O Alzheimer continua sendo um dos maiores desafios da medicina moderna. Responsável por cerca de 60% a 70% dos casos de demência, a doença afeta milhões de pessoas em todo o mundo e provoca perda progressiva da memória, alterações comportamentais e comprometimento da autonomia.
Nos últimos anos, cientistas têm concentrado esforços na busca por mecanismos capazes de retardar ou até impedir a progressão da doença. Entre as descobertas mais promissoras está o papel de uma proteína chamada α-Klotho, considerada por pesquisadores uma importante aliada da saúde cerebral. Estudos recentes apontam que ela pode exercer efeito neuroprotetor, ajudando a preservar funções cognitivas e reduzindo processos associados ao envelhecimento cerebral.
O que é a proteína α-Klotho?
A α-Klotho é uma proteína produzida naturalmente pelo organismo e conhecida por sua relação com a longevidade. Ela participa de diversos processos biológicos, incluindo a regulação do envelhecimento celular, do metabolismo e da função cerebral.

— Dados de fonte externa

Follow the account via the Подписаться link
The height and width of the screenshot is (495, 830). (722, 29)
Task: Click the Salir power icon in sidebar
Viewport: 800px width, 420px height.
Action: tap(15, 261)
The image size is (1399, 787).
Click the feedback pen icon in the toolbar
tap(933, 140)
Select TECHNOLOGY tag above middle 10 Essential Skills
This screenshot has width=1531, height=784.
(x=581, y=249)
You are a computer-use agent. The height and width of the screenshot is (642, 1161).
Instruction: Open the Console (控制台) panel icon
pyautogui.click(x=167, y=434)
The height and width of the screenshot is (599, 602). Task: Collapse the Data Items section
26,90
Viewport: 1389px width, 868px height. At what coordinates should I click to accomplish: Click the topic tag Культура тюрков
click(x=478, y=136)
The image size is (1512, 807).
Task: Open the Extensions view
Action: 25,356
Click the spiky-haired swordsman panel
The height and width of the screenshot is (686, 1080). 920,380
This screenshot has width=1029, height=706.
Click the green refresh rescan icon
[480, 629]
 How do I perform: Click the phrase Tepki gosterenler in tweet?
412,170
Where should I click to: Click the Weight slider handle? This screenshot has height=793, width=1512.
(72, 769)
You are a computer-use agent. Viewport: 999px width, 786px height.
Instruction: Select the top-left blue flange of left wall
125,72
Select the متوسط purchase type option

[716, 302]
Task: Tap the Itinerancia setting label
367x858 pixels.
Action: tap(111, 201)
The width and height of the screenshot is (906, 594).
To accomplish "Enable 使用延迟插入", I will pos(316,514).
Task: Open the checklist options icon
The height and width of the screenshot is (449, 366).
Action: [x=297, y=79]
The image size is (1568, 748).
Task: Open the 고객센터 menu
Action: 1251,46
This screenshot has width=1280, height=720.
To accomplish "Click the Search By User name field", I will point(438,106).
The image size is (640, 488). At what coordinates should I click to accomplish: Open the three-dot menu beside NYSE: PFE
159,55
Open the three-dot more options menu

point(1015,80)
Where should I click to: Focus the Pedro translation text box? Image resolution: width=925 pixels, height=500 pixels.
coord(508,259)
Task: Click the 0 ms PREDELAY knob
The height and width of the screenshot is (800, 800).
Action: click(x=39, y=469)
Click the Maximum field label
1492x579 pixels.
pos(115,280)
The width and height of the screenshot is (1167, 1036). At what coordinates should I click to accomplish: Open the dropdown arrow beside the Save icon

Pesquisas realizadas em pessoas com Alzheimer e comprometimento cognitivo leve observaram que níveis mais elevados da proteína estão associados a melhor desempenho em testes de memória e cognição. Os pesquisadores acreditam que ela possa ajudar a proteger os neurônios contra danos provocados por proteínas tóxicas, inflamação cerebral e processos degenerativos típicos da doença.
Por que essa descoberta é importante?
Durante décadas, a maior parte das pesquisas sobre Alzheimer concentrou-se em duas proteínas consideradas características da doença:
- Beta-amiloide, que forma placas entre os neurônios;
- Tau, que forma emaranhados dentro das células cerebrais.
Embora tratamentos recentes consigam reduzir parte dessas alterações, os resultados clínicos ainda são limitados.
A descoberta de proteínas com potencial protetor, como a α-Klotho, amplia as possibilidades terapêuticas ao atuar não apenas na remoção de danos, mas também na proteção do cérebro contra o avanço da neurodegeneração.